Give again, word for word, every line below from the one that has "商品検索（伊勢せきや） (100, 553)" through the one that has "純米大吟醸酒 (175, 989)", both included, and no others.

□ □ □ □

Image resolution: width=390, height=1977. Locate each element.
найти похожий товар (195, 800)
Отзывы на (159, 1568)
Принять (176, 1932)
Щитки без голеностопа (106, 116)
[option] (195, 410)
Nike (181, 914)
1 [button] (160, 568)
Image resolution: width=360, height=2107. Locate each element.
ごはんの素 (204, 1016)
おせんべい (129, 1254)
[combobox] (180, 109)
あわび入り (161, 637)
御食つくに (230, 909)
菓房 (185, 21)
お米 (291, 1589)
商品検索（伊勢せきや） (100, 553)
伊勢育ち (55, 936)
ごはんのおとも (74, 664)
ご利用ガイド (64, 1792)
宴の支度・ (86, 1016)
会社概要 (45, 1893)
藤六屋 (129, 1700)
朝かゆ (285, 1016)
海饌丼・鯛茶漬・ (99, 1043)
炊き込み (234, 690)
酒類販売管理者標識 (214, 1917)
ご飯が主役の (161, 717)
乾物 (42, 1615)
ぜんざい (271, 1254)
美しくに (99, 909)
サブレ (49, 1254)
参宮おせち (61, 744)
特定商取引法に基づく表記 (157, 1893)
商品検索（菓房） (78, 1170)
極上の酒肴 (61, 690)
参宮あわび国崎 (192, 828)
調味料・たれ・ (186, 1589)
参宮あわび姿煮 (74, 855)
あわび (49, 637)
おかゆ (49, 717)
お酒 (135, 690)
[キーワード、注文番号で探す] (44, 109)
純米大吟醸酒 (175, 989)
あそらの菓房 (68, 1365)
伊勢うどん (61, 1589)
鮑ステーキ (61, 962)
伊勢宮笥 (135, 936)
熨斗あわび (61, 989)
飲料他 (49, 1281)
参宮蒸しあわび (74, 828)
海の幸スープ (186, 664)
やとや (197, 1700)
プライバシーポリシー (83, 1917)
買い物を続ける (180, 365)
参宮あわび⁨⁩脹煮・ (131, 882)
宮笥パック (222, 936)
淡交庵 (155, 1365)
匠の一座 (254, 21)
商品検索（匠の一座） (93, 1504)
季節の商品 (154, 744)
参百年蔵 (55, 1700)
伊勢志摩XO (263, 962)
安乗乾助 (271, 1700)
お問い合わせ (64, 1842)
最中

□ □ □ □

TASK ANSWER
商品検索（伊勢せきや） (100, 553)
伊勢育ち (55, 936)
ごはんのおとも (74, 664)
ご利用ガイド (64, 1792)
宴の支度・ (86, 1016)
会社概要 (45, 1893)
藤六屋 (129, 1700)
朝かゆ (285, 1016)
海饌丼・鯛茶漬・ (99, 1043)
炊き込み (234, 690)
酒類販売管理者標識 (214, 1917)
ご飯が主役の (161, 717)
乾物 (42, 1615)
ぜんざい (271, 1254)
美しくに (99, 909)
サブレ (49, 1254)
参宮おせち (61, 744)
特定商取引法に基づく表記 (157, 1893)
商品検索（菓房） (78, 1170)
極上の酒肴 (61, 690)
参宮あわび国崎 (192, 828)
調味料・たれ・ (186, 1589)
参宮あわび姿煮 (74, 855)
あわび (49, 637)
おかゆ (49, 717)
お酒 (135, 690)
[キーワード、注文番号で探す] (44, 109)
純米大吟醸酒 (175, 989)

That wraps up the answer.